■ **Task item**: Every line of the data below should be retyped exactly.

(Dataset entries)

=== Section Start ===

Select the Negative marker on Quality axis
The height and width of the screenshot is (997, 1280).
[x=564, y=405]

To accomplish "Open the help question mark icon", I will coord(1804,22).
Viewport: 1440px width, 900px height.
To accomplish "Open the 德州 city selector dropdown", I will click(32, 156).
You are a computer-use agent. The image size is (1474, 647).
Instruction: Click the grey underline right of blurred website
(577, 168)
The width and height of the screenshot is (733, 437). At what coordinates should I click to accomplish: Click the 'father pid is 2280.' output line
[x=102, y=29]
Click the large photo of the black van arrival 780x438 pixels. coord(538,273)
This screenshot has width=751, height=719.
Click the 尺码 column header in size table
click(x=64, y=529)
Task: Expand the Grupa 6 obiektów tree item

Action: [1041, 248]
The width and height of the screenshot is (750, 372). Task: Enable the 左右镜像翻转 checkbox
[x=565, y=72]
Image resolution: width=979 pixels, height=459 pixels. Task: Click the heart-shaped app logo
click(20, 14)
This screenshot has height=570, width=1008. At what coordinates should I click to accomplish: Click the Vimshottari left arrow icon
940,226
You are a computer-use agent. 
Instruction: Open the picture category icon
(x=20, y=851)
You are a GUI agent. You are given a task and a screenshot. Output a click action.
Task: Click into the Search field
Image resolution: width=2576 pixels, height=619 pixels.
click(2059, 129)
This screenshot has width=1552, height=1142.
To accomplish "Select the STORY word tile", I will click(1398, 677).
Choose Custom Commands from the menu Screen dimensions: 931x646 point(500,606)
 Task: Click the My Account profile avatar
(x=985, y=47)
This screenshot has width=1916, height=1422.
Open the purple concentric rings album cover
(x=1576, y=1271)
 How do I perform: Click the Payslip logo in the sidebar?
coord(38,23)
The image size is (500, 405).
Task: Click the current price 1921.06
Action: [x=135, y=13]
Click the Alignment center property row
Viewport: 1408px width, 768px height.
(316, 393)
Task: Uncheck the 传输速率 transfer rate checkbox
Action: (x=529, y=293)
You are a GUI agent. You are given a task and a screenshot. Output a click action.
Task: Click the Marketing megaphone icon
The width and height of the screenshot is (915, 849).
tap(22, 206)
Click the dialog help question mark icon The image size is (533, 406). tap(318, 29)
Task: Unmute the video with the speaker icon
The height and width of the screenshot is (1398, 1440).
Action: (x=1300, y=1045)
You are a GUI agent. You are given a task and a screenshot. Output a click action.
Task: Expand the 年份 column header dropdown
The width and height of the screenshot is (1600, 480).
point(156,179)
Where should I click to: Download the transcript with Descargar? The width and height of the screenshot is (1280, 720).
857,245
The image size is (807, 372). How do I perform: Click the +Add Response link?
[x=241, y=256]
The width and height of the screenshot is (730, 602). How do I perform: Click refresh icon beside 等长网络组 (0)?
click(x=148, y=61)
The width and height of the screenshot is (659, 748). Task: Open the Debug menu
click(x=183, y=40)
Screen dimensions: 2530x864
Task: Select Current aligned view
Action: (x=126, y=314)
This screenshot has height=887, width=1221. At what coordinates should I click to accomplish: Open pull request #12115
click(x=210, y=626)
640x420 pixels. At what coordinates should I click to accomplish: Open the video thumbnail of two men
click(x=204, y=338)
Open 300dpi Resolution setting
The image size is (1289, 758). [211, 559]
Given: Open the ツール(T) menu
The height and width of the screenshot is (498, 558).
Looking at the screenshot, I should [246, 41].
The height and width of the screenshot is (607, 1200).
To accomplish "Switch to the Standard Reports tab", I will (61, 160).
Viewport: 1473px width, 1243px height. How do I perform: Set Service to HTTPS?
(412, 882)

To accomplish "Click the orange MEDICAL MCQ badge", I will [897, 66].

=== Section End ===

■ **Result of the exercise**:
Select the Negative marker on Quality axis
The height and width of the screenshot is (997, 1280).
[x=564, y=405]

To accomplish "Open the help question mark icon", I will coord(1804,22).
Viewport: 1440px width, 900px height.
To accomplish "Open the 德州 city selector dropdown", I will click(32, 156).
You are a computer-use agent. The image size is (1474, 647).
Instruction: Click the grey underline right of blurred website
(577, 168)
The width and height of the screenshot is (733, 437). At what coordinates should I click to accomplish: Click the 'father pid is 2280.' output line
[x=102, y=29]
Click the large photo of the black van arrival 780x438 pixels. coord(538,273)
This screenshot has width=751, height=719.
Click the 尺码 column header in size table
click(x=64, y=529)
Task: Expand the Grupa 6 obiektów tree item

Action: [1041, 248]
The width and height of the screenshot is (750, 372). Task: Enable the 左右镜像翻转 checkbox
[x=565, y=72]
Image resolution: width=979 pixels, height=459 pixels. Task: Click the heart-shaped app logo
click(20, 14)
This screenshot has height=570, width=1008. At what coordinates should I click to accomplish: Click the Vimshottari left arrow icon
940,226
You are a computer-use agent. 
Instruction: Open the picture category icon
(x=20, y=851)
You are a GUI agent. You are given a task and a screenshot. Output a click action.
Task: Click into the Search field
Image resolution: width=2576 pixels, height=619 pixels.
click(2059, 129)
This screenshot has width=1552, height=1142.
To accomplish "Select the STORY word tile", I will click(1398, 677).
Choose Custom Commands from the menu Screen dimensions: 931x646 point(500,606)
 Task: Click the My Account profile avatar
(x=985, y=47)
This screenshot has width=1916, height=1422.
Open the purple concentric rings album cover
(x=1576, y=1271)
 How do I perform: Click the Payslip logo in the sidebar?
coord(38,23)
The image size is (500, 405).
Task: Click the current price 1921.06
Action: [x=135, y=13]
Click the Alignment center property row
Viewport: 1408px width, 768px height.
(316, 393)
Task: Uncheck the 传输速率 transfer rate checkbox
Action: (x=529, y=293)
You are a GUI agent. You are given a task and a screenshot. Output a click action.
Task: Click the Marketing megaphone icon
The width and height of the screenshot is (915, 849).
tap(22, 206)
Click the dialog help question mark icon The image size is (533, 406). tap(318, 29)
Task: Unmute the video with the speaker icon
The height and width of the screenshot is (1398, 1440).
Action: (x=1300, y=1045)
You are a GUI agent. You are given a task and a screenshot. Output a click action.
Task: Expand the 年份 column header dropdown
The width and height of the screenshot is (1600, 480).
point(156,179)
Where should I click to: Download the transcript with Descargar? The width and height of the screenshot is (1280, 720).
857,245
The image size is (807, 372). How do I perform: Click the +Add Response link?
[x=241, y=256]
The width and height of the screenshot is (730, 602). How do I perform: Click refresh icon beside 等长网络组 (0)?
click(x=148, y=61)
The width and height of the screenshot is (659, 748). Task: Open the Debug menu
click(x=183, y=40)
Screen dimensions: 2530x864
Task: Select Current aligned view
Action: (x=126, y=314)
This screenshot has height=887, width=1221. At what coordinates should I click to accomplish: Open pull request #12115
click(x=210, y=626)
640x420 pixels. At what coordinates should I click to accomplish: Open the video thumbnail of two men
click(x=204, y=338)
Open 300dpi Resolution setting
The image size is (1289, 758). [211, 559]
Given: Open the ツール(T) menu
The height and width of the screenshot is (498, 558).
Looking at the screenshot, I should [246, 41].
The height and width of the screenshot is (607, 1200).
To accomplish "Switch to the Standard Reports tab", I will (61, 160).
Viewport: 1473px width, 1243px height. How do I perform: Set Service to HTTPS?
(412, 882)

To accomplish "Click the orange MEDICAL MCQ badge", I will [897, 66].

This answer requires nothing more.